Since exposure to noise is a hazard to human well-being, understanding the components of noise and psychological perceptions of noise as they relate to the mentioned above outcomes becomes essential. Based on the findings of Benfield et al.,  we hypothesized that the Bulgarian translation of NSS-SF (BNSS-SF) would prove reliable and valid instrument.
The aim of this study was to validate NSS-SF in Bulgarian and to demonstrate its applicability.
| Methods|| |
This research was carried out using:
- BNSS-SF (available upon request in Bulgarian);
- One-item 11-point numerical scale ("not annoyed at all " to "extremely annoyed ") measuring noise annoyance according to ISO 15 666;  and
- One-item 11-point numerical scale ("not noise-sensitive at all " to "very noise-sensitive ") measuring individual susceptibility to noise, according to Zimmer and Ellermeier. 
Different scaling of the instrument for NS and annoyance intended to minimize the common method bias.
The English version of NSS-SF (courtesy of Dr. Benfield) was adapted and translated according to the widely accepted guidelines for successful translation of instruments in cross-cultural research.  Differences in the original and the back-translated versions were discussed and resolved by joint agreement of both translators and a third independent reviewer. The level of inter-rater agreement was measured with Krippendorff's alpha (α = 0.921), which suggested high inter-rater agreement. 
The five items - expressing attitudes toward noise in general and emotional reactions to environmental sounds encountered in the everyday life - are measured on 6-point bipolar Likert scales ("strongly disagree " to "strongly agree "), where higher scores indicate higher NS. Only direct coded questions were administered.
Three questionnaire studies along with the data processing and linguistic validation took place in the period 17 February to 31 May, 2013. They comprised a test-retest and field-test of BNSS-SF.
Referring to the scope of our studies, we used convenience sample (not representative) for the test-retest study, including people with different socioeconomic status, demographic characteristics, occupation, place of residence (city district), etc. from our circle of friends, relatives, and acquaintances.
For the field-test, we used the noise monitoring system and strategic noise maps of Plovdiv Municipality to determine three neighborhoods with constantly high traffic-generated noise levels and then surveyed 71 residents of those neighborhoods.
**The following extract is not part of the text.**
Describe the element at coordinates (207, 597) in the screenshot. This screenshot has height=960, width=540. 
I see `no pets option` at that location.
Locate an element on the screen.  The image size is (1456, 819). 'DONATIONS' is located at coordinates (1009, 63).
When answering the questions, the respondents in the three studies were asked to think of the past 6 months.
It was estimated that in order to detect even small effect size of 0.10, 87 participants were needed (0.80 statistical power, one latent variable, five observed variables and α = 0.05). Nevertheless, the minimum sample size for the test-retest study had to be at least 100. Posthoc statistical power for the field-test justified its sample size. According to Gignac, structural equation modelling is feasible with samples as small as 100 and even smaller samples are not problematic if some statistical criteria are met. 
Administration of the questionnaires
The questionnaires were E-mailed to the participants in the test-retest study after preliminary discussions of their participation. They were asked to report in the response E-mails the date at which they completed the questionnaire, which helped us to synchronize and schedule the retest. For each individual, the retest was in about 5 weeks (35 days) interval after the initial test like Benfield et al. did in their validation of NSS-SF.  After the completion of BNSS-SF five respondents participated in a debriefing session and none of them reported any difficulty in handling the questionnaire.
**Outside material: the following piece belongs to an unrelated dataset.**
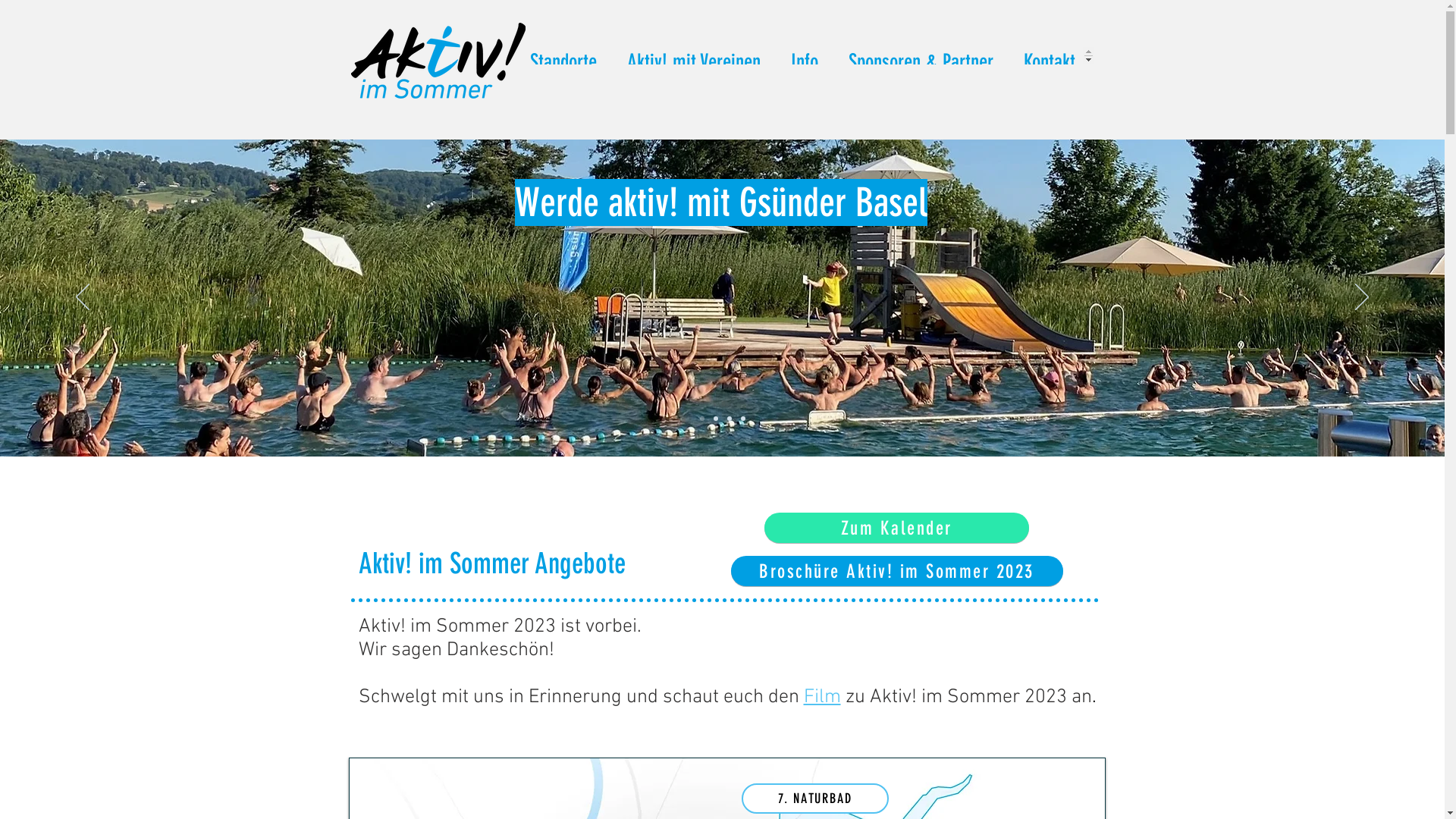 Image resolution: width=1456 pixels, height=819 pixels. What do you see at coordinates (896, 526) in the screenshot?
I see `'Zum Kalender'` at bounding box center [896, 526].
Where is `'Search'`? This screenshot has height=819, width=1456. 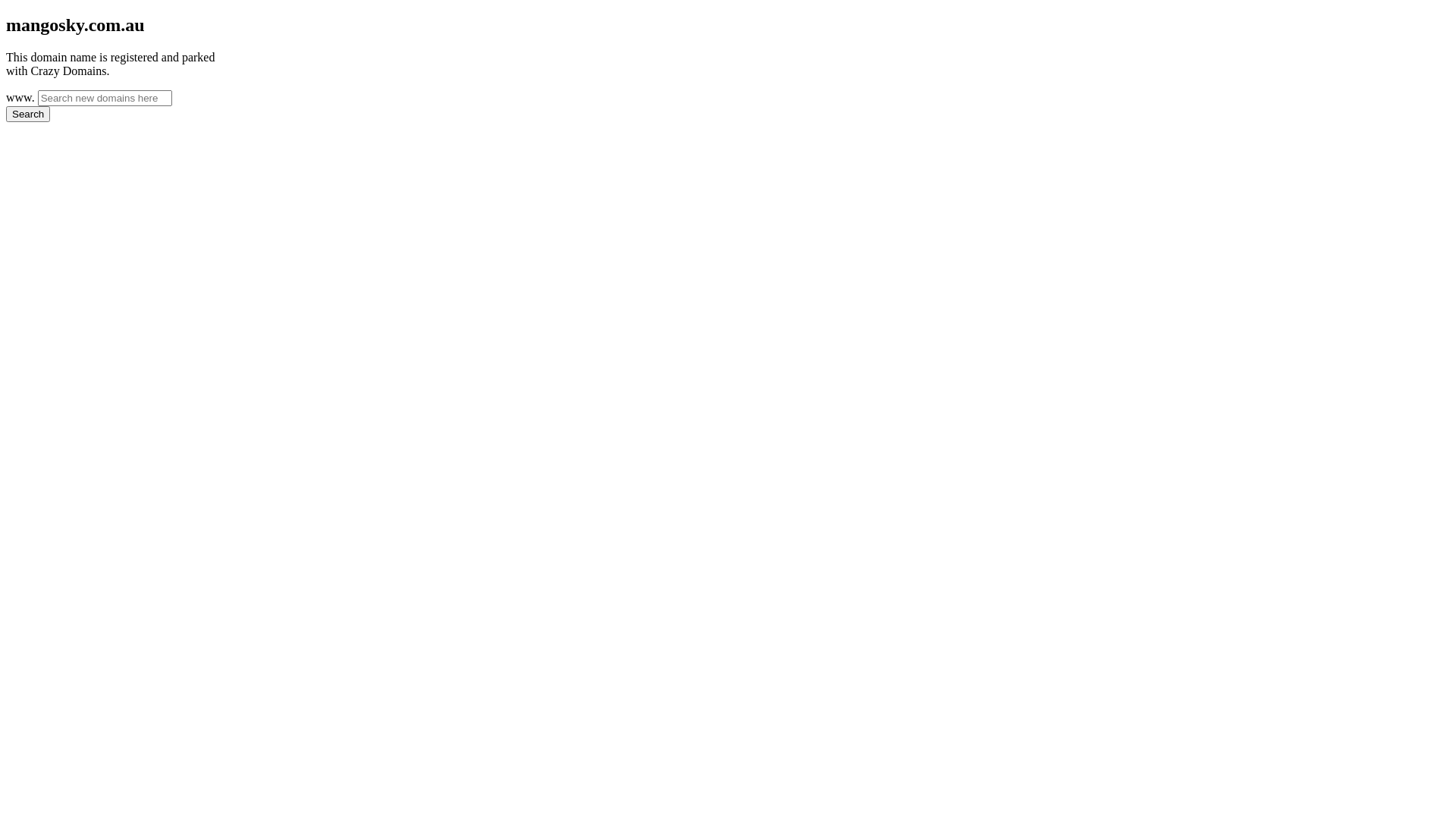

In the field-test, the interviewees were randomly selected (each third person) and interviewed in the local parks and green spaces of their neighborhood by the first author during their recreational time at randomly selected days of the week (1-23 May, 2013).
Characteristics of the participants for the test-retest and field studies
A total of 115 participants completed BNSS-SF (78% response rate). Their mean age was 45.42 (standard deviation [SD] = 15.88, standard error [SE] = 1.43) years; 51.30% were men; 17.39% had upper secondary, 75.65% master/bachelor and 6.96% doctoral degree; 9.57% were in the lower, 77.39% in the middle and 13.04% in the upper socioeconomic class.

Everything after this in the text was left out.